In the coming months, we will begin cooperating with the best cycling team in Slovenia (Pogy team – named after the athlete Tadej Pogačar, 2nd on the world ranking list), as well as with the Tennis Federation and the Football Federation in Slovenia. Additionally, there is a lot of interest from different parts of Europe: Germany, Italy, Spain, Portugal, Norway, Croatia, Romania and Serbia, to name a few.

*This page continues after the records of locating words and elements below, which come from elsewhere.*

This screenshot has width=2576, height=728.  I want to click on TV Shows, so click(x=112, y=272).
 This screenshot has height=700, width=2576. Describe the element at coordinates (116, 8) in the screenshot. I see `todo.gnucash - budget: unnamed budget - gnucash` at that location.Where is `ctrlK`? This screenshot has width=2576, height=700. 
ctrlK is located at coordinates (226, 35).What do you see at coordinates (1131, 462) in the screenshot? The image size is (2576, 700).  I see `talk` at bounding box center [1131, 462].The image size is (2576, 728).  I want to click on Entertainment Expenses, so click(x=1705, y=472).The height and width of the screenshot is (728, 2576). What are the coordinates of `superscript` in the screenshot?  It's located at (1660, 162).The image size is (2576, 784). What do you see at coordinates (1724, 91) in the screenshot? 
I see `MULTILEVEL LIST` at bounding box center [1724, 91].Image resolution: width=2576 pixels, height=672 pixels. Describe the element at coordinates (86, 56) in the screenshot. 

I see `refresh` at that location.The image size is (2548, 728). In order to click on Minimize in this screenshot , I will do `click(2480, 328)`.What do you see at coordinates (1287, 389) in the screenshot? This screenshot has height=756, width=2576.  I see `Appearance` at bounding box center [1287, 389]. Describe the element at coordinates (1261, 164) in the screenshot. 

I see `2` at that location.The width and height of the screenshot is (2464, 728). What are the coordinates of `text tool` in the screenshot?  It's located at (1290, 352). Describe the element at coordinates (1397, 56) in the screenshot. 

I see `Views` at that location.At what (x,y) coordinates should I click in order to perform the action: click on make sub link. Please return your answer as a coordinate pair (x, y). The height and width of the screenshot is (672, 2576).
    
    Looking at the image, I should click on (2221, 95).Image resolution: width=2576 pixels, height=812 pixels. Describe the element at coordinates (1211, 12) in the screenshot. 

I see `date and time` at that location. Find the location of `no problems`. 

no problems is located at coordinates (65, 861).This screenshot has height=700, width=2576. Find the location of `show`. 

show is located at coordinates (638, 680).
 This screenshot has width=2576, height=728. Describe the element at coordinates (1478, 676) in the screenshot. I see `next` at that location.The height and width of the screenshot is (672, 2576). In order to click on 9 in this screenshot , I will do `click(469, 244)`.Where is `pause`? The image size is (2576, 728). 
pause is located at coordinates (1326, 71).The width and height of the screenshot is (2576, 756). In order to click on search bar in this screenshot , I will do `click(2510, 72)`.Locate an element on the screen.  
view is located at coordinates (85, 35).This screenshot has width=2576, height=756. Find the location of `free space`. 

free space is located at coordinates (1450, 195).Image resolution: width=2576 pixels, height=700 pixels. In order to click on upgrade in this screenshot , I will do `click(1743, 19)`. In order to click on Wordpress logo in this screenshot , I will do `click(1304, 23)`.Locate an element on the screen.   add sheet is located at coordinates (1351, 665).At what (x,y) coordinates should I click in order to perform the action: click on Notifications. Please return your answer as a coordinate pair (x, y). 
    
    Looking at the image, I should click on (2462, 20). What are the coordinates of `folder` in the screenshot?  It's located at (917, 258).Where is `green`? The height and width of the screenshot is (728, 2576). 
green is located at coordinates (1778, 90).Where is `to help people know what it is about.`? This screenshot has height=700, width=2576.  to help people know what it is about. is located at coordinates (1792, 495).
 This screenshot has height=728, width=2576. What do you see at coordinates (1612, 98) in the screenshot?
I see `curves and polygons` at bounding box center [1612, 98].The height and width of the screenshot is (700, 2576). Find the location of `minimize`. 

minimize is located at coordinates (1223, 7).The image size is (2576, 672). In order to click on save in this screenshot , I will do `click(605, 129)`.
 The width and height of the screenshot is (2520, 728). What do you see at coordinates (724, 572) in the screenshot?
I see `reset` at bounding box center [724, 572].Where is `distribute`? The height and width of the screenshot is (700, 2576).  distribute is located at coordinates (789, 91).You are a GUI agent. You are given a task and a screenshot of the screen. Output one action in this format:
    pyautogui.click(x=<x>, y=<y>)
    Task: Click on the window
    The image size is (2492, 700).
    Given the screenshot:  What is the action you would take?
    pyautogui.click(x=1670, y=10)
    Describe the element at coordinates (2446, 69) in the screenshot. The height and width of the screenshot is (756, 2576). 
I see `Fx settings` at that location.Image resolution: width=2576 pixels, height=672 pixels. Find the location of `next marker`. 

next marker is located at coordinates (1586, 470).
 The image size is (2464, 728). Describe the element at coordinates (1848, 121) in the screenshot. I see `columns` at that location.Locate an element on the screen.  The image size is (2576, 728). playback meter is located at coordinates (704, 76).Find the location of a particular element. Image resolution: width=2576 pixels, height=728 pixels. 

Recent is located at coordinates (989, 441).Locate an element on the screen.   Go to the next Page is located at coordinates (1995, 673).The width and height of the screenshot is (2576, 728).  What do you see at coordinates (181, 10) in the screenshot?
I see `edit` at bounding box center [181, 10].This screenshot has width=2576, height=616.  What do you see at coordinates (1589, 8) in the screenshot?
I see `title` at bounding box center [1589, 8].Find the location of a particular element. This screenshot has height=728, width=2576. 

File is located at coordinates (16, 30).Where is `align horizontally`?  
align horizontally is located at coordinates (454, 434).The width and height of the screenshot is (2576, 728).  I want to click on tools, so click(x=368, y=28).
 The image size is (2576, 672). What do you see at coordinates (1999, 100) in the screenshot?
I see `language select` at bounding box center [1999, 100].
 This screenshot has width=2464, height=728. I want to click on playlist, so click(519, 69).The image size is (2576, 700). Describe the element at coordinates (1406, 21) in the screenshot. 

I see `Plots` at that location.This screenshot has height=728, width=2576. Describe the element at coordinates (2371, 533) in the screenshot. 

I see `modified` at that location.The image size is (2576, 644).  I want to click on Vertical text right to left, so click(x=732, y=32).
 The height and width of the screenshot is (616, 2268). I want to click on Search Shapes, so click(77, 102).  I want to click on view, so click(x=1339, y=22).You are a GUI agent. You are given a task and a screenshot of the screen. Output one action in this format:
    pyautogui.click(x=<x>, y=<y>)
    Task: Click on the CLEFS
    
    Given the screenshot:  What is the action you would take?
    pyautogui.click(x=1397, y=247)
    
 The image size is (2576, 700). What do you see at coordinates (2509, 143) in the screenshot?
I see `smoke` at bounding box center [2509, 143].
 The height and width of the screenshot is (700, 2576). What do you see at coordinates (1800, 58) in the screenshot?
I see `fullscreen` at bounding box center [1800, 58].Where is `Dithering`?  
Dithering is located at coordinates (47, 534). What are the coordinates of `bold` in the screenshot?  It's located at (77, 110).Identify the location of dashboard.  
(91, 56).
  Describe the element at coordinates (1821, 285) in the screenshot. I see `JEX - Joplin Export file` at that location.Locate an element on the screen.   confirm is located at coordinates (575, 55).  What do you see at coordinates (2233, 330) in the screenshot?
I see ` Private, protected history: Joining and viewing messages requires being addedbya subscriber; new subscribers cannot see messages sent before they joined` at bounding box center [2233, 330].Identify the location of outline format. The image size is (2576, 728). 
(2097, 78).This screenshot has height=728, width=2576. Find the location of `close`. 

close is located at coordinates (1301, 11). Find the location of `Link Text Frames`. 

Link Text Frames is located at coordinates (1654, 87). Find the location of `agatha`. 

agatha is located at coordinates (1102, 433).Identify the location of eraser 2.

What are your goals and challenges with the project?  We want to give children integrated and healthy sports activities that stimulate their cognitive functions, develop their empathy, sharing our passion and judo values. We are very aware that sports activities should be safe, fun, connective, and support solidarity. Our mission is to balance and slow down the early specialisation in sport. That is why we are starting to bring our programme to schools and are solidifying cooperation with clubs and sports federations. The positive vibes and optimistic point of view presented by GSMP could also be a good starting point for schools and physical activities in the post Corona period. In the future, we would like to export GSMP to international sports institutions such as the IJF, UEFA, FIBA and that is why we are investing in knowledge and creativity.